-------- MATERIAL FOR THIS EXERCISE
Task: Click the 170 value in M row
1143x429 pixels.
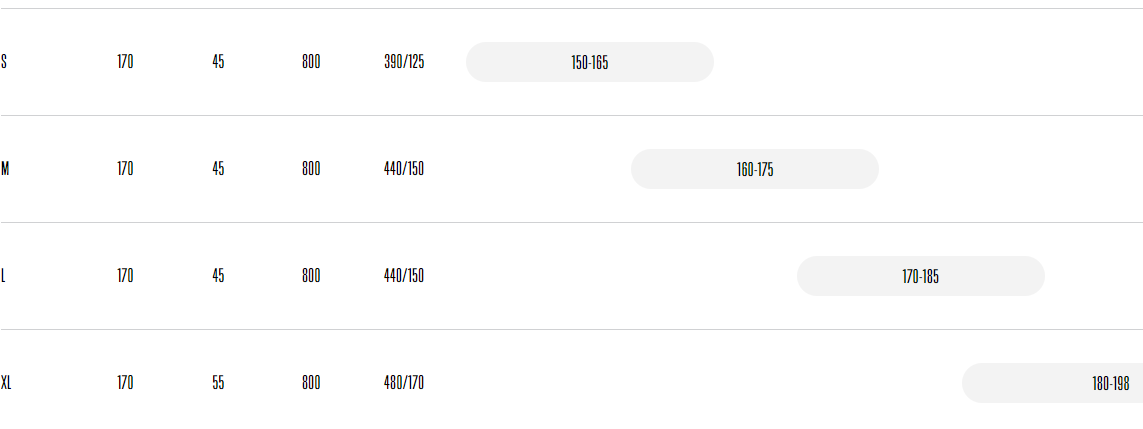Action: [x=125, y=169]
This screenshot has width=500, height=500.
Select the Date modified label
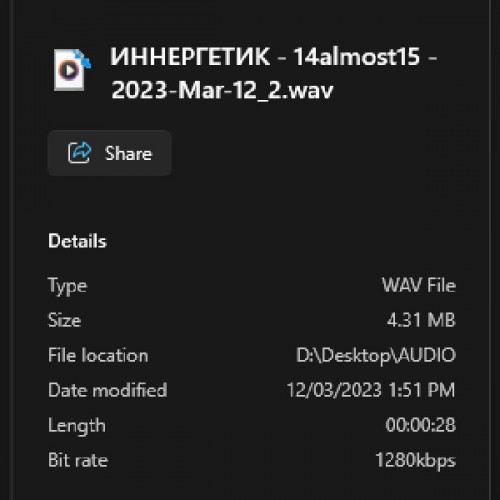(x=108, y=390)
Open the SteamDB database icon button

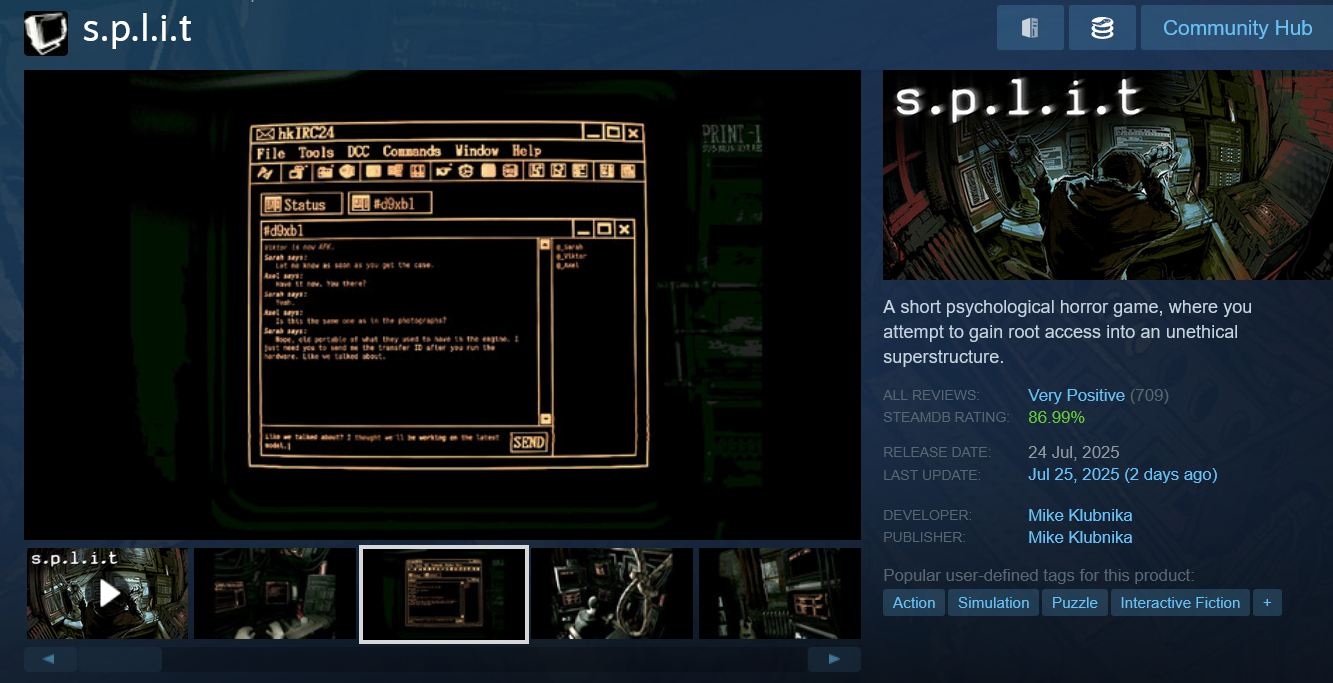coord(1102,28)
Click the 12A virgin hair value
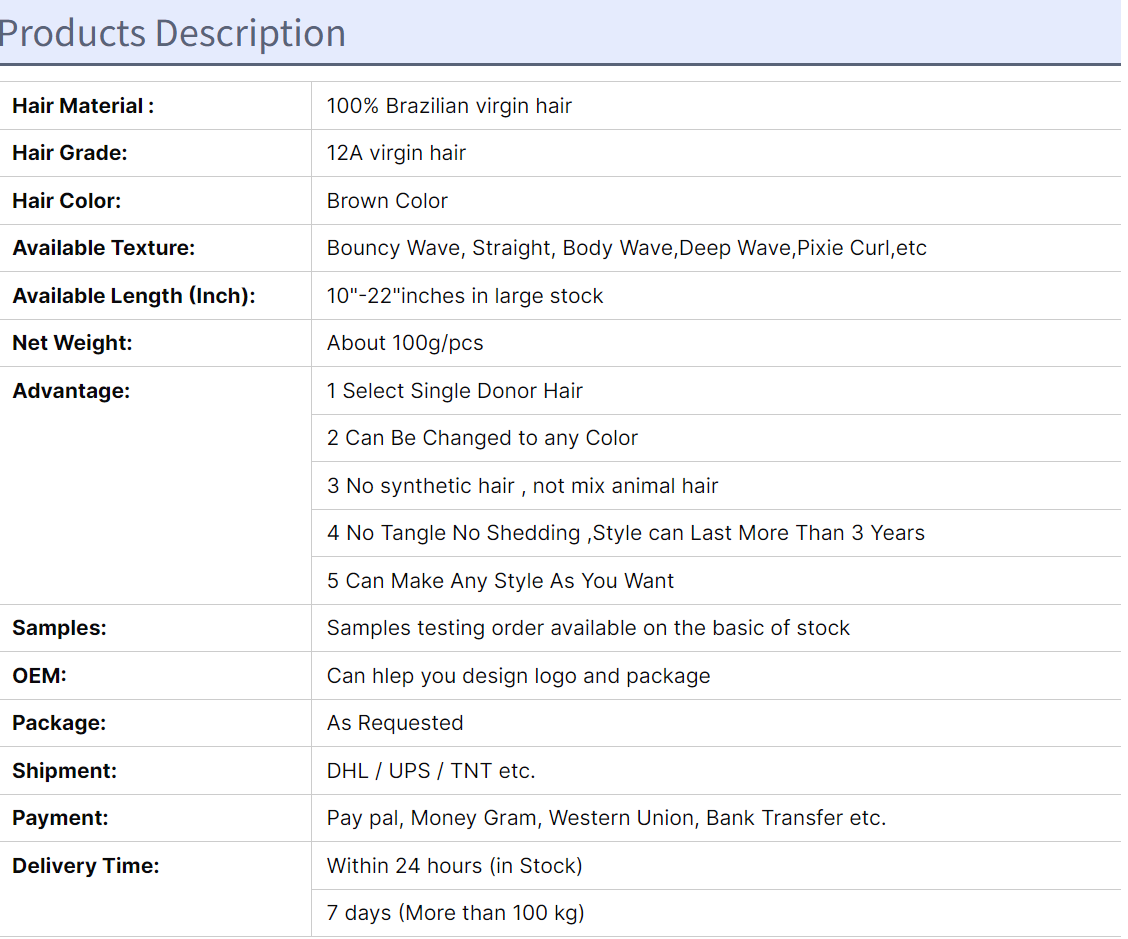Viewport: 1128px width, 939px height. coord(396,153)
----------------
## EXERCISE PROMPT
Exactly what appears in the records above must be returned, apart from the pictures.

## ANSWER BOX
Task: Click the 170 value in M row
1143x429 pixels.
Action: [x=125, y=169]
This screenshot has width=500, height=500.
Select the Date modified label
(x=108, y=390)
Open the SteamDB database icon button

coord(1102,28)
Click the 12A virgin hair value
Viewport: 1128px width, 939px height. coord(396,153)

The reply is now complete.